I have used a 192T and for me in the type of wood i cut i did not like it even with the 30cm. Anything over 30cm is really asking a lot of that saw. I got other more powerful saw for bigger cuts.

The 361 on the other hand will handle the bigger bar with no trouble. It will run fine with a 50cm.


----------



## Matt81 (Mar 6, 2014)

My hitch climber setup. DMM Ultra O's. Ocean polyester friction cord. General purpose D biner with the sling to move the climb rope knot away from the friction hitch so it does not interfere.
If i had spliced or sewn eyes i would not need the sling. Without the sling to move the rope termination away, the big knot on my rope stops the friction hitch from working all the time and is very dangerous.




My rope lanyard i made the same as the Teufelberger CE lanyard. DMM Pinto micro pulley adjuster. Kong oval auto lock biner. Climbing technology double action snap. 
Marlow viper eye to eye 8mm friction cord. I will probably take off the thimble prusik as i thought it was really cool, but i never use it.

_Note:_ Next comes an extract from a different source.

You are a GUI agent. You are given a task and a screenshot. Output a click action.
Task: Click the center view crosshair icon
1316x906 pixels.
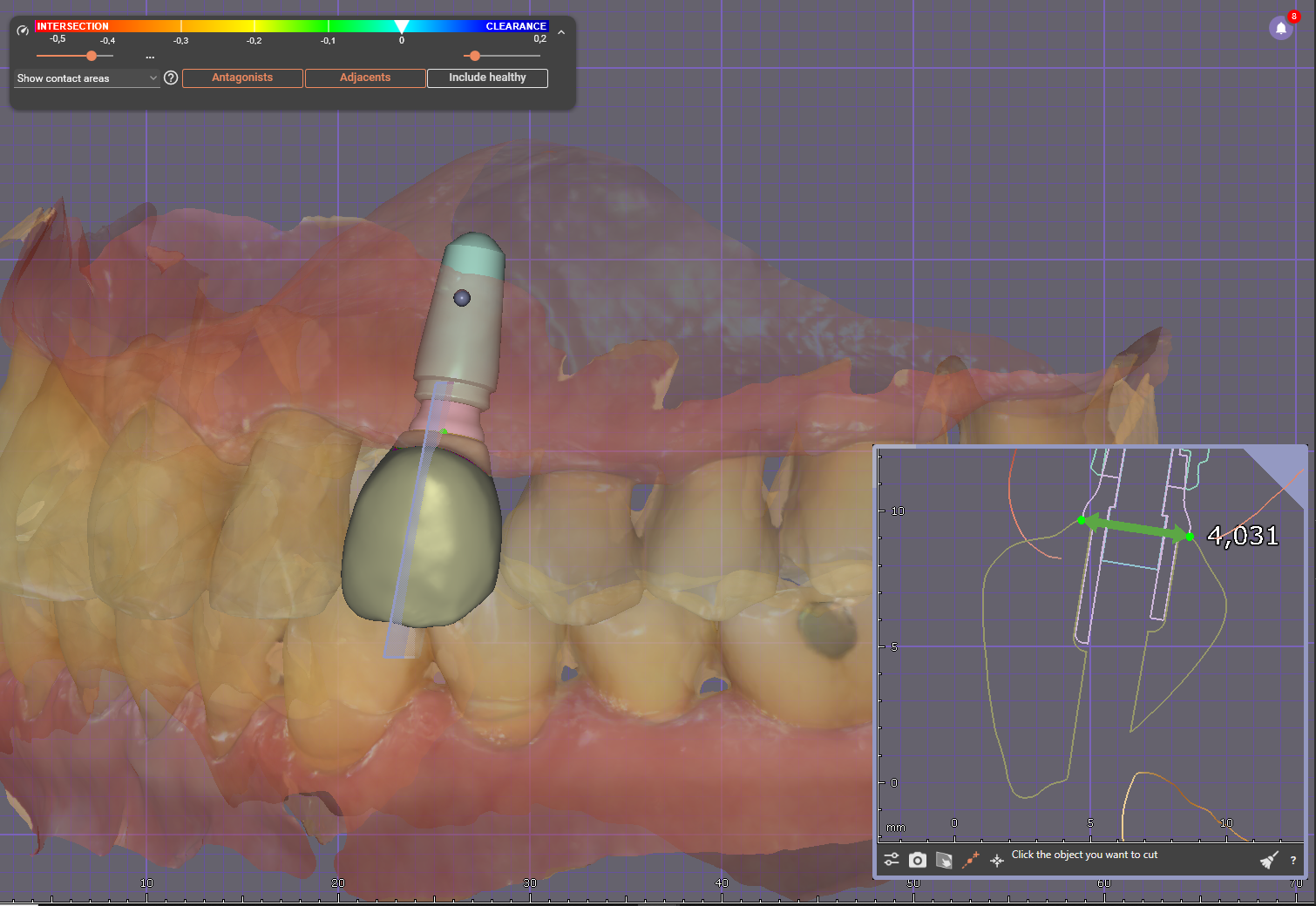point(997,860)
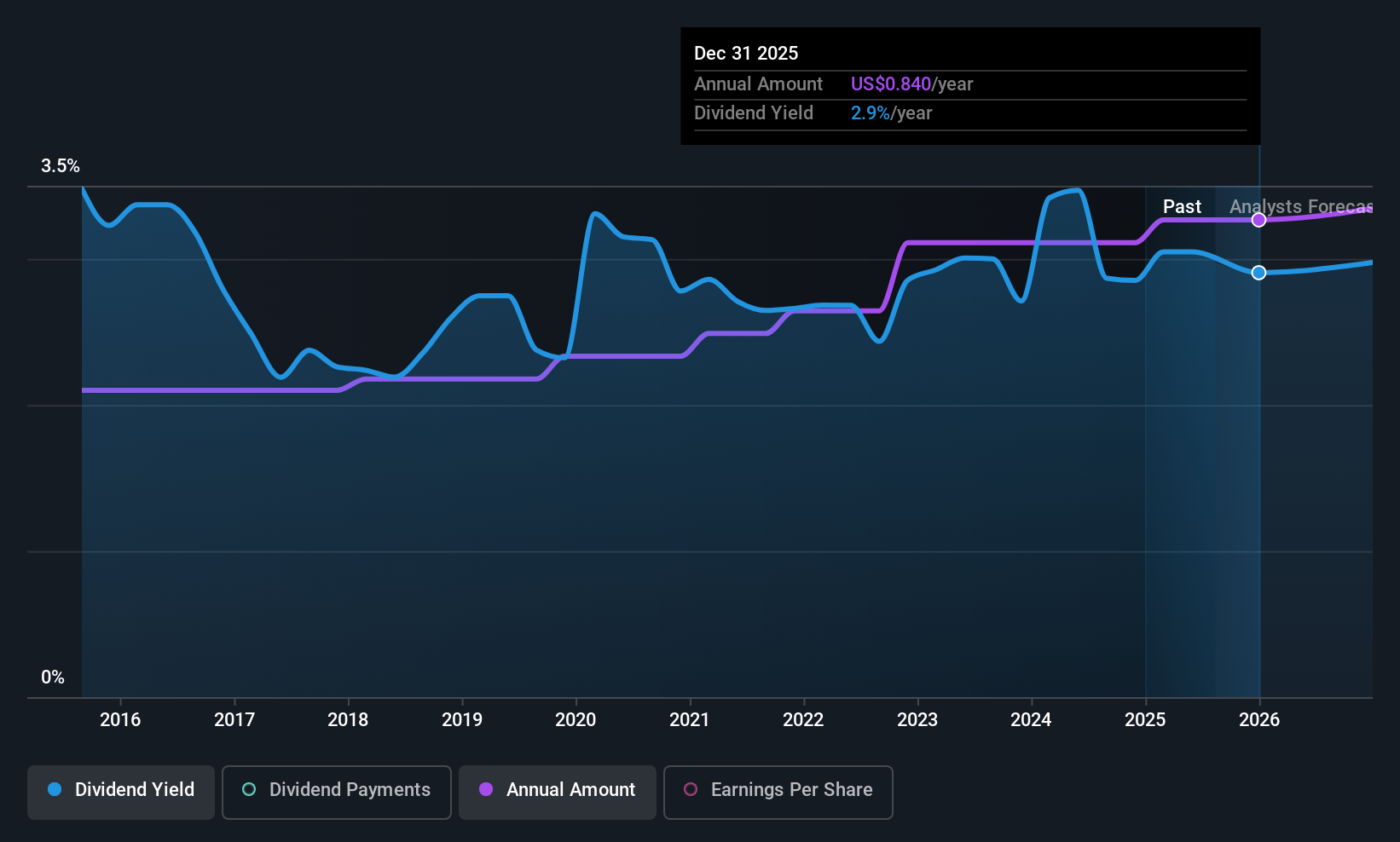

Wire core flip line with oval biner, micro pulley and friction cord adjuster. I know it is not an auto lock! I know i said all PPE should be autolock. I just could not find a spare one when i took this photo.




Home made rigging pulley. Pelican rope 16mm x 3.6 m dead eye sling. 2 x 12mm 1250 Kg WLL Genuine French Maillons. 
Not as efficient as a proper pulley but works very well for lowering and is much cheaper than a quality impact block rated to over 1000 Kg WLL.


----------



## Marcelo Chaluppe (Mar 7, 2014)

Hey Matt,

Your gear is so fine!
I got a little bit confused with the third photo.

Is that for the safe line?

Do you have any picture of those equipments in use?
It would be so helpful for me!

Thanks for the tip Jimrb.
Here in Brazil this is called EPI (Equipamento de Proteção Individual)!


Take care.


----------



## Matt81 (Mar 7, 2014)

The third photo is a wire core safety lanyard with a braided rope outer cover. Or flip line. I use it as a second lanyard when climbing and keeping 2 points of attachment. 

It's main use for me however is for topping and blocking down a trunk. When you have removed your rope out of the tree and are cutting blocks off the trunk with only spikes and a lanyard. 
It is better to use a wire core because your saw will be cutting so close to your lanyard. It is a little bit of extra safety. If you accidentally cut a rope lanyard you probably will fall. If you cut a wire core you will see the sparks instantly and there will still be plenty of strength to hold your weight even if the cable has been damaged. 

In the scenario in the photo a wire core lanyard would be advisable over a plain rope lanyard.




I don't have any photos of my gear in use but i will be doing some climb work this week and early next week so i will try to get someone to take some while i am up there.

Just so you know the members here often get a little carried away with giving advice to others regarding buying another saw. Is is very easy when it is someone elses money!
In your situation however i think it could be very good for you. You have a small light good quality climb saw with the MS192T. Like i said in reply to your question i would not put a larger bar on it.
You also have a good larger saw in the MS361. I would put a 20" on it with no hesitation. There is a large gap in weight and power between the 2 saws. I think a saw like a MS250 would really be a worthwhile investment. That way you will only be climbing with what you need and not the heavier MS361 every time the wood is too big for the MS192T. The MS250 is light and powerful and would fill in the gap between your 2 saws well. 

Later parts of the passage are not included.